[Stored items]
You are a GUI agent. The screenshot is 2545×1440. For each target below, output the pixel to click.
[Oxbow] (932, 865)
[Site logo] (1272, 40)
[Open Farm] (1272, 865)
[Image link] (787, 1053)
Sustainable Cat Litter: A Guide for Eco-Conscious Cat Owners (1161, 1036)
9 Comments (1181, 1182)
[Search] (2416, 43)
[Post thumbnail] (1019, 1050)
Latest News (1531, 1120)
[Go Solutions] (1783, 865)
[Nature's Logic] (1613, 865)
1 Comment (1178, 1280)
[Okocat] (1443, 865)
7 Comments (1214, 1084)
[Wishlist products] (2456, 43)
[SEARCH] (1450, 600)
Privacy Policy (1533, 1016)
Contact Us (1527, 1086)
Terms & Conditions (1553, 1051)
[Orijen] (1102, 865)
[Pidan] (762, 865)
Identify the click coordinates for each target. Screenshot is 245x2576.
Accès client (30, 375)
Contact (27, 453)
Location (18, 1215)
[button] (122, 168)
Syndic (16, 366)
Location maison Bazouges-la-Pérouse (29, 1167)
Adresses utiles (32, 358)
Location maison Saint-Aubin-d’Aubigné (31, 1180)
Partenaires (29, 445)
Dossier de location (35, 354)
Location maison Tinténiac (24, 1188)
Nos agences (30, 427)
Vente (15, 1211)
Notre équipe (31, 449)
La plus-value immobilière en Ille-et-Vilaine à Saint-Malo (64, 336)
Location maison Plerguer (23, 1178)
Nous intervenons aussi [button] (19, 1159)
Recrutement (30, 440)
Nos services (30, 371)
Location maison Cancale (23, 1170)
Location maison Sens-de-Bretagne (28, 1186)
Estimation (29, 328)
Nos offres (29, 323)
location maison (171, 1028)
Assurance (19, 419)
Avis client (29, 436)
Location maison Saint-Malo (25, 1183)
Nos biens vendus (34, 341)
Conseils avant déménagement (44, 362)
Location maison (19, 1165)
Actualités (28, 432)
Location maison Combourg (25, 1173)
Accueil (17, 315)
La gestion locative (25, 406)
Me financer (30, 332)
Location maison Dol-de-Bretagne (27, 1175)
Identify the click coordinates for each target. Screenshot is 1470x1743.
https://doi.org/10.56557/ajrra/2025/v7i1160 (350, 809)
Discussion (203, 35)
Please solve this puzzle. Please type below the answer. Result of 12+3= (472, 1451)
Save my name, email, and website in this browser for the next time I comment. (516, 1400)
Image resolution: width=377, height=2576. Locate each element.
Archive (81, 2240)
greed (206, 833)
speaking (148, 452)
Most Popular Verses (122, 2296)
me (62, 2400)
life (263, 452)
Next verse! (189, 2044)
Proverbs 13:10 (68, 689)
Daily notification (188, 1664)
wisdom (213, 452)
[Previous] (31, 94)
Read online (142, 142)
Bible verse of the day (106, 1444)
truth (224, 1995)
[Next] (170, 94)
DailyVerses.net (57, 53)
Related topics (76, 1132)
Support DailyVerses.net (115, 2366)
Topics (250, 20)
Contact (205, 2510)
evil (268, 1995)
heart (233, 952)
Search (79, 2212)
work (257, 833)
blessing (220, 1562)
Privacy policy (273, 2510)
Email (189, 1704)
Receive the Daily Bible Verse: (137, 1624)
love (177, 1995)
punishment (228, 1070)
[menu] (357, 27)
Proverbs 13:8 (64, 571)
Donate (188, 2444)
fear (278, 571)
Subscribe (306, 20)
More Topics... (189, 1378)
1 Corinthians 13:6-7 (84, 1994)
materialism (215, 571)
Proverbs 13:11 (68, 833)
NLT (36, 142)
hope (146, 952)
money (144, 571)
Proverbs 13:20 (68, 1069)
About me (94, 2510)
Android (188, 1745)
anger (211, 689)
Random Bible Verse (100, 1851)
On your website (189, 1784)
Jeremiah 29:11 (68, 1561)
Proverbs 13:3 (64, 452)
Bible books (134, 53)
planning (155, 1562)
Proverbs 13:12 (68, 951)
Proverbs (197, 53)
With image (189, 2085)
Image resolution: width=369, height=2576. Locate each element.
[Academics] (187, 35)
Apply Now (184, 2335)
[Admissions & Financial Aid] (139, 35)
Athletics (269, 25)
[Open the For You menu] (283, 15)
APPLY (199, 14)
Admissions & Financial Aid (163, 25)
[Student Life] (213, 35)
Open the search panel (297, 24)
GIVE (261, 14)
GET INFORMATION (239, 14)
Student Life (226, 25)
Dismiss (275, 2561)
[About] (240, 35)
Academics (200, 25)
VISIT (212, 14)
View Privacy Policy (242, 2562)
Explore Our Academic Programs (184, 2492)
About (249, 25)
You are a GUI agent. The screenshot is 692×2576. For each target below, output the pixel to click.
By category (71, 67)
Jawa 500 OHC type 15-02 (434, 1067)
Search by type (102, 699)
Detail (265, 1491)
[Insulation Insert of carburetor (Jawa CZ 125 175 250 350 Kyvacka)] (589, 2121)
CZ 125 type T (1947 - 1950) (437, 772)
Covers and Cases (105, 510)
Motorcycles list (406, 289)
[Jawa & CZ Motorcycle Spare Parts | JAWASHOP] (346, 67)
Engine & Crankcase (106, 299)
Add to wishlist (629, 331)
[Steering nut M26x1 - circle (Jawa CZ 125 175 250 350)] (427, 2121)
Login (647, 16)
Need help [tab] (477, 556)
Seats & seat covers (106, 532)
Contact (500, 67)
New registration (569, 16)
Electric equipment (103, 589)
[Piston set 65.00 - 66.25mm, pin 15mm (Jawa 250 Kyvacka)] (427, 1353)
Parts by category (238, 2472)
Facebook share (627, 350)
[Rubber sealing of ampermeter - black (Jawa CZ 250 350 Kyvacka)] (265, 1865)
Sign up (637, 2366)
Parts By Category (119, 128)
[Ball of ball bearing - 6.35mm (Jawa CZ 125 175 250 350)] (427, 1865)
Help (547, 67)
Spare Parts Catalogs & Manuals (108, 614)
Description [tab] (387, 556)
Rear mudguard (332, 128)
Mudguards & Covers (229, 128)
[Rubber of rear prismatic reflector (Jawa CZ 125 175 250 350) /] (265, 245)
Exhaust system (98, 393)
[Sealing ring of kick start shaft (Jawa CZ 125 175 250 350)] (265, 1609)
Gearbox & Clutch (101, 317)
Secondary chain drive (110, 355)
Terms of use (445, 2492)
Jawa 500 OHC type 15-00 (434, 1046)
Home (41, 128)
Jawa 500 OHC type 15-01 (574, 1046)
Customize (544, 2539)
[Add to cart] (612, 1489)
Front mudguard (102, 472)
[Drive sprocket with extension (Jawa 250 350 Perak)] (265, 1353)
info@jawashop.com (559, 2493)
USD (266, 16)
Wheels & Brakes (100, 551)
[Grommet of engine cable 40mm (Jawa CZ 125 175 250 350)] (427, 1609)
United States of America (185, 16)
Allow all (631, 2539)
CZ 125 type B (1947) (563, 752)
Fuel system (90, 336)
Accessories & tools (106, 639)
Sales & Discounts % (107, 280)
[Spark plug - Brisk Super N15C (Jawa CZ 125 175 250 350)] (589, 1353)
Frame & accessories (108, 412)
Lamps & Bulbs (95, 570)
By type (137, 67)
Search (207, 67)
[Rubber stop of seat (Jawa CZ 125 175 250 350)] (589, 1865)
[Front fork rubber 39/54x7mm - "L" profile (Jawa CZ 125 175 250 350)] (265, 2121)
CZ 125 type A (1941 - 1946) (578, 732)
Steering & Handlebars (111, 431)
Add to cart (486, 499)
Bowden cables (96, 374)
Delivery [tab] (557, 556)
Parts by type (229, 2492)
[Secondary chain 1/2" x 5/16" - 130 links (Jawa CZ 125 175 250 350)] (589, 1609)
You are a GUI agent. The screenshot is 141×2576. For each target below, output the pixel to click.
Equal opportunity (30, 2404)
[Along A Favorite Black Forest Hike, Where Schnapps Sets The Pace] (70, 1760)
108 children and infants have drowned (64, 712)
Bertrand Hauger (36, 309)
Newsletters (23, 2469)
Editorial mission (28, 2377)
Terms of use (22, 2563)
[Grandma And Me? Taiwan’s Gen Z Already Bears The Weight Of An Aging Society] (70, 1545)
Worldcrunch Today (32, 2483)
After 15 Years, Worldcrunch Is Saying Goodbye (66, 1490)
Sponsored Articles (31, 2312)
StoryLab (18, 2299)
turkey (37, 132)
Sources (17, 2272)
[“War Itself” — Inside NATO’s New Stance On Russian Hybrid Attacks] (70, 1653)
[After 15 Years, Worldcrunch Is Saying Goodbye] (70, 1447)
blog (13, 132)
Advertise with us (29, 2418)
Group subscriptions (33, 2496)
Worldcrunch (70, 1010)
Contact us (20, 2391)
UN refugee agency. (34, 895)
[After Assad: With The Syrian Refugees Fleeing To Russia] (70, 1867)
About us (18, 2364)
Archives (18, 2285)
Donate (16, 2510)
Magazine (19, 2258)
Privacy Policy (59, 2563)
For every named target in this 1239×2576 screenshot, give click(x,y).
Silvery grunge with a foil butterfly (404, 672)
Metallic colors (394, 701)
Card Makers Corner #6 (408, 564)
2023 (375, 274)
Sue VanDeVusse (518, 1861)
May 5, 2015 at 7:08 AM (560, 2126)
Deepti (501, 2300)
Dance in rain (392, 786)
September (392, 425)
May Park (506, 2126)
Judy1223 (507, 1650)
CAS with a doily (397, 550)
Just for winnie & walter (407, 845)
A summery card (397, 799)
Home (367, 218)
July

> **EXERCISE DIRECTIONS**: Report how many lines of the data above hold the string "Years". Nothing else belongs in the answer.

> **RESULT**: 2